Working with McKenna Consultants

McKenna Consultants has extensive CSPP Plus implementation experience, including backstage integration projects for document management platforms and enterprise SaaS applications across the UK and Europe. Our team understands both the technical protocol requirements and the Microsoft relationship management involved in the CSPP Plus onboarding process — including the backstage provider registration steps that are separate from standard domain allow-listing.

If you are implementing CSPP Plus backstage integration, considering CSPP Plus enrolment, or need to audit an existing WOPI implementation for compliance with WOPI host security best practices, our team can help across the full project lifecycle: from initial scoping and CSPP Plus onboarding through to production deployment and post-launch support.

Contact McKenna Consultants to discuss your WOPI and CSPP Plus requirements.
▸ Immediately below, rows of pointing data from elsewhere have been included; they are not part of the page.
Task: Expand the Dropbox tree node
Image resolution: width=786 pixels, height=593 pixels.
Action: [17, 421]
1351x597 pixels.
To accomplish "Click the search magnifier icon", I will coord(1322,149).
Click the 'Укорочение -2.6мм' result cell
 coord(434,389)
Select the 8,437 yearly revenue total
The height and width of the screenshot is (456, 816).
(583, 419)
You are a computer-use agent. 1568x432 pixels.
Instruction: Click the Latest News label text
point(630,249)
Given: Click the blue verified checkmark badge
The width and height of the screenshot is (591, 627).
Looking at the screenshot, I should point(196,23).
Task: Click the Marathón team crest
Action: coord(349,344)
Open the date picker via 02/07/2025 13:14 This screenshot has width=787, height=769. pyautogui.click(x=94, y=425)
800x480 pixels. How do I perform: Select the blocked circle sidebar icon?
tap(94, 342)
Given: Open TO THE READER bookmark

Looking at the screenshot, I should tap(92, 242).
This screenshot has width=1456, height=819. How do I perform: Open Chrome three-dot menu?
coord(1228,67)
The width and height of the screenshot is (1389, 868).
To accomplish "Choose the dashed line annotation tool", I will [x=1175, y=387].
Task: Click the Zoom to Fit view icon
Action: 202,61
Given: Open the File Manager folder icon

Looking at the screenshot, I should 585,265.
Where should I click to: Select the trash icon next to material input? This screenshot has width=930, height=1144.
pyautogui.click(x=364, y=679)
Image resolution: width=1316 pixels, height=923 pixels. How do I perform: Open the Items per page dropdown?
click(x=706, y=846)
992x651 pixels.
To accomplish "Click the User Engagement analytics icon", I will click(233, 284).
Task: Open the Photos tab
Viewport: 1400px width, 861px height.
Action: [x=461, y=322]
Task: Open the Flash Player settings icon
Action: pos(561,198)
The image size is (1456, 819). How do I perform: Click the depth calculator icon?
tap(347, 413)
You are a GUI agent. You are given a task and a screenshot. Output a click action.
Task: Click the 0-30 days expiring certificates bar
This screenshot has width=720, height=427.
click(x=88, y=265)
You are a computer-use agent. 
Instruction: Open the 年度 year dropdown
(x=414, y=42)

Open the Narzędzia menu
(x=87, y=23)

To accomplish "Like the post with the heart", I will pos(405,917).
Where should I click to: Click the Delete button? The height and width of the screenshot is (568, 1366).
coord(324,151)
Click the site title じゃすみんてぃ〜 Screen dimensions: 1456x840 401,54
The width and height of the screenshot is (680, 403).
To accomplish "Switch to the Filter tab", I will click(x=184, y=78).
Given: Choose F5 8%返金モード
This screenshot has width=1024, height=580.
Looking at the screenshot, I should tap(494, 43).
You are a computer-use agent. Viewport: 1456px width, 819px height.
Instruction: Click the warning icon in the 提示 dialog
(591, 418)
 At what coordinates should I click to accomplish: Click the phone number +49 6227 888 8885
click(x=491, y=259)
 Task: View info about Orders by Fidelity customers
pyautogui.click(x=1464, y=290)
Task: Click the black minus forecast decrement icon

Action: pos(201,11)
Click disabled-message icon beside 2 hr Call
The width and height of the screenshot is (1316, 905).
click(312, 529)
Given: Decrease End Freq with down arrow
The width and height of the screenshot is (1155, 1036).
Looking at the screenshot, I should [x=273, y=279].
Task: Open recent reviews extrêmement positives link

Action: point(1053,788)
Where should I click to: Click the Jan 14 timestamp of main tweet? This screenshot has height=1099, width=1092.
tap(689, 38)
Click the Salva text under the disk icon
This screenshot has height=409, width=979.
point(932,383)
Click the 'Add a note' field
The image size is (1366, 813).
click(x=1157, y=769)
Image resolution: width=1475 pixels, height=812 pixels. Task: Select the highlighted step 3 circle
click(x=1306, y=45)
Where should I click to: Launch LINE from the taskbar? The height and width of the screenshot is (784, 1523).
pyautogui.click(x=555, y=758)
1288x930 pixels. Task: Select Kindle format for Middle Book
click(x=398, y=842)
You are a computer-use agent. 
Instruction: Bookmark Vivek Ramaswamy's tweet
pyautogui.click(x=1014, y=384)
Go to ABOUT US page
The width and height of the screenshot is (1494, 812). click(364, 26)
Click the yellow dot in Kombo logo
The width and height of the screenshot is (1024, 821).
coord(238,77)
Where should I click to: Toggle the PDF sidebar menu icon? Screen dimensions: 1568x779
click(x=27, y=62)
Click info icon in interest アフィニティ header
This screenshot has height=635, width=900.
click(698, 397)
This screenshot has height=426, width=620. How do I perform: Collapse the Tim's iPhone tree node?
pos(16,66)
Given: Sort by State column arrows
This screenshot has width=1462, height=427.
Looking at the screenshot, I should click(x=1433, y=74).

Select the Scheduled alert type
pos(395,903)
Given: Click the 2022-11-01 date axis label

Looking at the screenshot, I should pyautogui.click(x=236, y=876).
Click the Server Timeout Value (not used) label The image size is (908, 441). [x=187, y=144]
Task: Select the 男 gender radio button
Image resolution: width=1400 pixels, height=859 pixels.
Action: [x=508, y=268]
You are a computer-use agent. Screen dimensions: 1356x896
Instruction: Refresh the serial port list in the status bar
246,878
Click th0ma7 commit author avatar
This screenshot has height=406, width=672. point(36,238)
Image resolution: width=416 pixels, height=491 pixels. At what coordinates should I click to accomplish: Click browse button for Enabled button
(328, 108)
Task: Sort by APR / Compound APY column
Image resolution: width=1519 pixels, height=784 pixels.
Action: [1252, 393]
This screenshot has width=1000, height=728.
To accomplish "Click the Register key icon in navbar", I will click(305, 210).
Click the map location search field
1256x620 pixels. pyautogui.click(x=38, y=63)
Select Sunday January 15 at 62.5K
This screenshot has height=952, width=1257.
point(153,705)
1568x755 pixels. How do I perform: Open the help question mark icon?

Whether you are starting from scratch or extending an existing integration, we can help you deliver a robust, secure, and user-friendly backstage experience that puts your cloud storage where your users spend their working day.

Conclusion

CSPP Plus backstage integration is the feature that transforms your WOPI implementation from a useful document editing capability into a genuinely integrated part of the Microsoft Office experience. By appearing in the Office File menu alongside OneDrive and SharePoint, your cloud storage becomes part of users’ natural workflows — not something they need to navigate to a separate application to access.

The implementation requires attention across several interconnected areas: CSPP Plus enrolment and provider registration, OAuth 2.0 authentication within the Office WebView, the breadcrumb and permission properties in CheckFileInfo, and the folder enumeration endpoints that power the backstage browser. Done correctly, the result is an experience that users find intuitive and that positions your platform as a credible, enterprise-grade document storage solution.

Combined with geo-fencing for data residency, chunked file transfer for large documents, and coauthoring for team collaboration, backstage integration completes the picture of what a comprehensive CSPP Plus implementation delivers: full Microsoft Office integration at every level of the user experience, with the compliance controls and performance characteristics that enterprise customers require.